* _Requisitos do problema_:
Transcreva literalmente o trecho do texto abaixo sobre as origens do samba entre "Hilária tornou-se famosa" e "Magos, da Bahia.", inclusive.

TIAS,
FUTEBOL E RANCHOS
Em
fins do século XIX, tangidos para o Rio de Janeiro pelos efeitos da Guerra
dos Canudos e da peste que dizimava povoados do sertão, levas de retirantes
baianos começaram a ocupar as montanhas adjacentes ao Morro da Matriz, junto ao centro do Rio de Janeiro.
(A
eles se deve o neologismo “favela”,
designando um agrupamento de submoradias enquistado nos morros – o
termo antes indicava apenas uma planta comum na região de origem desses
migrantes).
Em
1870, mudara-se para o Rio de Janeiro, a baiana Hilária Batista de Almeida,
indo residir na Rua da Alfândega, e,
mais tarde, na Visconde de Itaúna.
Hilária tornou-se famosa como Tia Asseata, Assiata, ou Ciata,
e sua casa tornou-se um centro de festas e reuniões de boêmios, fundamental
como dado indicativo do surgimento do samba. Ali, fizeram-se conhecidos
grandes nomes da música como Caninha,
Pixinguinha, Sinhô, Heitor dos Prazeres, Donga e Mauro de Almeida (responsáveis, os dois últimos pelo
registro da expressão “samba”, designando uma nova manifestação de cultura
popular, através do canto e da dança).
Nos
encontros em casa da Tia Ciata destacava-se a figura de Hilário Jovino Ferreira, que
marcaria sua existência por ser o iniciador do movimento que resultou na
criação do primeiro rancho carnavalesco: o Rei de Ouro, fruto de suas
lembranças das festas dos Três Reis Magos, da Bahia.
Segundo
Bicho
Novo (Acelino dos Santos, nascido em abril de 1909), as escolas de
samba tiraram sua forma de organização e andamento dos ranchos. “Só o ritmo é
diferente”.

* _Seção de dados_:

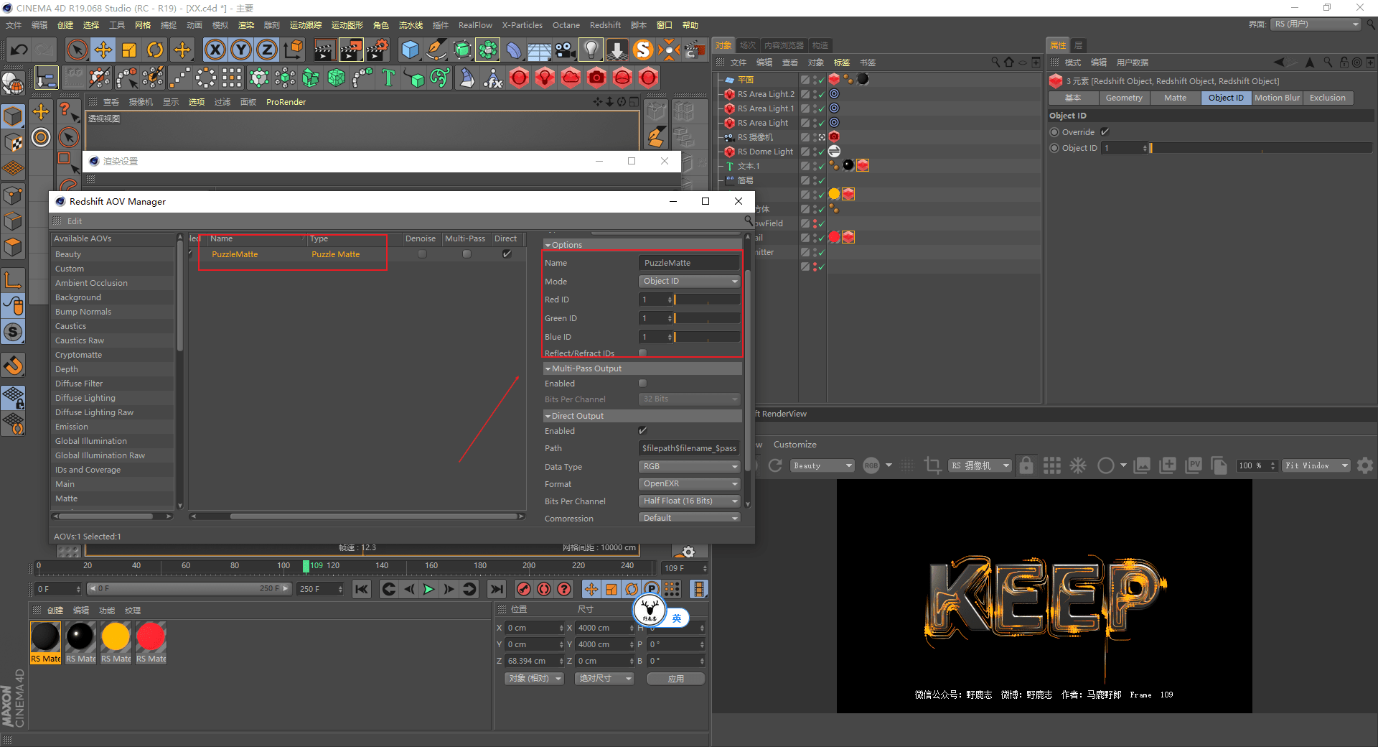Collapse the Direct Output section
This screenshot has width=1378, height=747.
click(548, 416)

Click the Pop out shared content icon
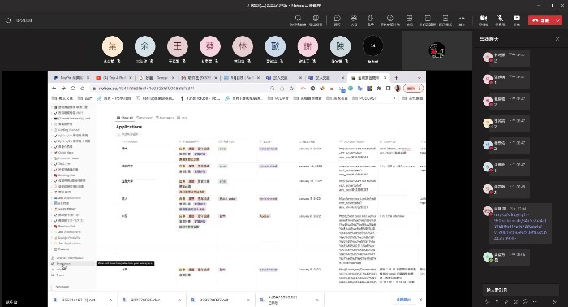point(316,20)
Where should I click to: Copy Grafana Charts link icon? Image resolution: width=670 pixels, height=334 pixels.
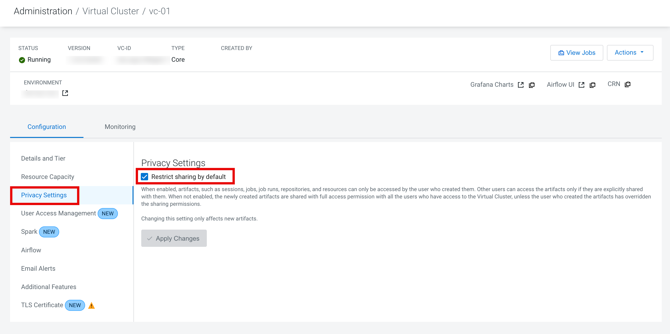[532, 85]
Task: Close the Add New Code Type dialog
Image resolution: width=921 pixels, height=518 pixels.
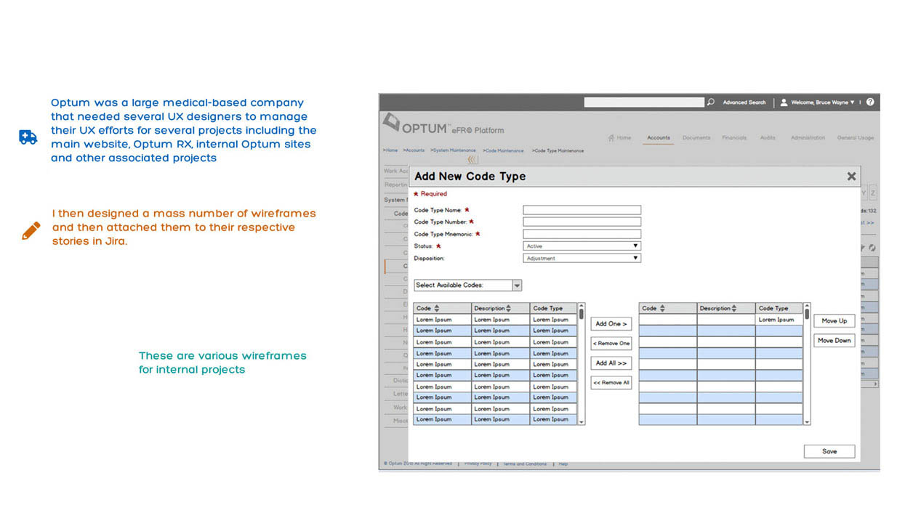Action: tap(851, 177)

* _Resposta_:
Hilária tornou-se famosa como Tia Asseata, Assiata, ou Ciata,
e sua casa tornou-se um centro de festas e reuniões de boêmios, fundamental
como dado indicativo do surgimento do samba. Ali, fizeram-se conhecidos
grandes nomes da música como Caninha,
Pixinguinha, Sinhô, Heitor dos Prazeres, Donga e Mauro de Almeida (responsáveis, os dois últimos pelo
registro da expressão “samba”, designando uma nova manifestação de cultura
popular, através do canto e da dança).
Nos
encontros em casa da Tia Ciata destacava-se a figura de Hilário Jovino Ferreira, que
marcaria sua existência por ser o iniciador do movimento que resultou na
criação do primeiro rancho carnavalesco: o Rei de Ouro, fruto de suas
lembranças das festas dos Três Reis Magos, da Bahia.